I think we are going to agree to disagree on some things, but I understand that I am a professional weirdo when it comes to the WFH/RTO battle. I'm a child-free late-30s guy who has always loved commuting (traffic and all) and working away from home and treats the airport, airplane cabin and hotel room in some other city as a collective happy place.

> As far as “tech sales”. I’ve lead my share of complex cloud tech projects from discovery, customer acceptance to leading the delivery - all remotely. Yes sometimes I had to travel to the client’s site. But I haven’t needed to be in the office with the people on my team (who were sometimes in another country).

I was a cloud/DevOps consultant/SA as well before I moved into tech presales. It's a different world, even though it doesn't seem like it would be on paper.

Delivery can be (and usually is, these days) done remotely, but I've found that finding new opportunities to expand or sell into new parts of business is easier when done face to face. The human part of the job is difficult to replicate over Zoom, in my experience.

That said, when I was a consultant/SA, I much preferred pairing with clients in person than over Zoom. I enjoyed the travel and found sharing a keyboard to be more engaging than talking at a screen for hours on end. I realize that this was probably a "me" thing and that others are totally fine with remote pairing.

> My coworkers are just that my coworkers. At work, “I’m taking a step back to look at things from the thousand foot few”, “taking things to the parking lot”, and “adding on to what Becky said”. I’m a completely different person at home. At the end of the day, my “friends” at work are not interested in keeping their jobs. I go to work to make money - not friends.

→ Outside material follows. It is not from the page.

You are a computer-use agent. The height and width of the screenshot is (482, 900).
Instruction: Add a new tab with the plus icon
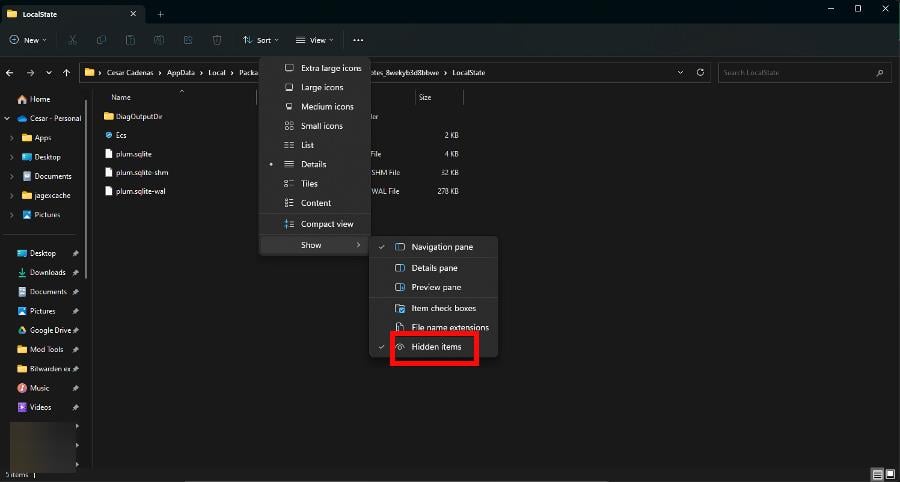tap(160, 14)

This is where we differ. I'm at my best when I'm working with others in-person towards a common goal. While I'm also motivated by money and am not pining to make lifelong friends in the workplace, I miss going to the bar at the end of a long week and decompressing with others who "get it." My wife has this, and I'm always jealous about it. For me, doing this over Zoom pales in comparison.

However, all of this is why I prefer hybrid arrangements that are mostly remote with budget for monthly team get-togethers. I don't think being on-site every day is effective, but I've found being perma-remote to be really isolating.

> ’ve worked for two companies remotely since 2020 - Amazon and now a much smaller company. They both had excellent onboarding procedures. While AWS wasn’t “remote first”, my department (Professional Services) was as is my current company. Both had “onboarding buddies” and Amazon had a list of people you should set up 1x1’s with an instructions for the relevant internal systems you should use.

These are excellent systems _if you are a self-starter and know what you're doing_. They fall apart if you are junior that develops best in a dedicated environment, or if you prefer a more "social" way of onboarding.

scarface_74 8 months ago | parent [-]

I’m not denying the importance of sales meeting clients face to face or even leading the delivery side with a few face to face meetings during both discovery and turn over. I am one of the psychopaths that loves business travel and meeting clients in person.

I’m saying that it is silly to have those roles be in the corporate office of your employer.

AWS ProServe has a 3 month training program for their early career hires and career transitioners. It was all remote.

Even for their more senior roles, they had “AWSome Builder” where you had a two month “project” simulating a real world engagement where you had a mentor and five people from the department acting like stakeholders - CTOs, CFOs, directors etc. This was also remote where you had to do presentations.

nunez 8 months ago | parent [-]

Okay, AWSome Builder sounds really cool!